Sunday, April 23, 2006

Speeches 101. Sorry, this ain't no West Wing

Don't ask me how or why, but a few hours ago I found myself in the presence of some of Canada's most seasonsed communication experts.

Men and woman who worked with former Premiers, Prime Ministers and one dude who even claimed to be a former assistant press secretary to a former US President were called together to help a particular leadership candidate.

In all, fifteen people sat around the table feverishly trying to one-up each other while we, 6 of the most awestruck political wannabe's, hugged the wall.

For the better part of 4 hours they spoke of the great orative powers of Trudeau, Levesque, Clinton, Regan and Hitler (yeah, the lady who brought up his name then spent several minutes speaking a-mile-a-minute justifying her use of Hilter's name in the same sentence as Trudeau's).

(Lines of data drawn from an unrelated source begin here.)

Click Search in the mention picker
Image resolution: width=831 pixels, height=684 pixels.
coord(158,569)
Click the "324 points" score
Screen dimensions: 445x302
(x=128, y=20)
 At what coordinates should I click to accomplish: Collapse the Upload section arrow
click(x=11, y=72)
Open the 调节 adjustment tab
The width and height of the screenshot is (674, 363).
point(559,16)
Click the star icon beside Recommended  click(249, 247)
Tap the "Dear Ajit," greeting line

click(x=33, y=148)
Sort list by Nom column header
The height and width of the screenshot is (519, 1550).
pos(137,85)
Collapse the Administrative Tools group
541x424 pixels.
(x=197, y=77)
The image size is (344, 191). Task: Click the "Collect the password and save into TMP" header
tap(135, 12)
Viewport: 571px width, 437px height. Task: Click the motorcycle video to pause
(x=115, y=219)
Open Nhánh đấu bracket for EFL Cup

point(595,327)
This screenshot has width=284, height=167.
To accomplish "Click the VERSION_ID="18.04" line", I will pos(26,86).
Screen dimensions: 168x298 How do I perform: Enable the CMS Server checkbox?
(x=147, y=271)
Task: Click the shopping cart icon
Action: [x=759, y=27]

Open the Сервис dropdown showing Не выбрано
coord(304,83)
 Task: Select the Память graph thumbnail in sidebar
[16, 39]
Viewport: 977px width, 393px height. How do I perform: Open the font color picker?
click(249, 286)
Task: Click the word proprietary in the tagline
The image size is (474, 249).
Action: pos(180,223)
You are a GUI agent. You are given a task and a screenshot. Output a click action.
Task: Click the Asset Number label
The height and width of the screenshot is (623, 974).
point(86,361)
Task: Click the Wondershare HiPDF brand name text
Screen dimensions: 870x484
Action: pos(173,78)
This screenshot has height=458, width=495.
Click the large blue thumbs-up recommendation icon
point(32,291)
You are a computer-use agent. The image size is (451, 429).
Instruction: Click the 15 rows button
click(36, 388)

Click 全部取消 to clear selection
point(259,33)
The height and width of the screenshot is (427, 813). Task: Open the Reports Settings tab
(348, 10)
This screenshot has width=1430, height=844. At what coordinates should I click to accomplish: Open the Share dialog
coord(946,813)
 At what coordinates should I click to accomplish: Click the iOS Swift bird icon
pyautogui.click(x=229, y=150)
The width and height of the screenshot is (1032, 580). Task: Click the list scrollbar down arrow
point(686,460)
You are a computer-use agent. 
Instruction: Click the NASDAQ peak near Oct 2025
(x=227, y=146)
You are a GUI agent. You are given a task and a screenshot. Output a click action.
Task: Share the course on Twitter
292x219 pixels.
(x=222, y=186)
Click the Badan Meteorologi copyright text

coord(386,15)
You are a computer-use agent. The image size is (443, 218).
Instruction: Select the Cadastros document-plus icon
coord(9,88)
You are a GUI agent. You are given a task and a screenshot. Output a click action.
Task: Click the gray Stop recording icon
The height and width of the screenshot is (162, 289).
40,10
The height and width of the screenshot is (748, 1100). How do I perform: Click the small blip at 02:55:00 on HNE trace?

A few laughs were had at the expense of President George W. Bush, naturally, and there was a surprisingly lengthy debate over including French text in speeches given by obviously non-French speaking individuals.

Someone mentions John Tory. More laughter.

Not realizing that I had gone from thinking to myself to speaking to myself, I was mortified when someone at the far end of the table asked me (in a very condensing like-you-know-anything-about-anything tone) to repeat myself.

Feeling the pain of embarrassment, I stood.

As I looked for the nearest exit (run, Run, RUN), I thought of how to apologize for my interruption without sounding like an idiot. My very dignity was at stake and I needed to escape with at least that--I was sure to be tossed by the increasingly red faced campaign manager seated a mere 5 feet of me.

As I said a silent 'Hail Mary', I thought of the last political book I read Fights of Our Lives: Elections, Leadership, and the Making of Canada by John Duffy. The irony was not lost on me.

I listed a few well known speeches: Sir John A. MacDonald making a case for Confederation, while Joseph Howe heckled him; Louis Riel pleading his case to the Regina jury in 1885; Nellie McClung demanding the vote for women; the legendary face-off between Pierre Trudeau and Rene Levesque during the 1980 Quebec referendum; and (for the lone gentleman from the US) Barak Obama's address to the 2004 National Democratic Convention.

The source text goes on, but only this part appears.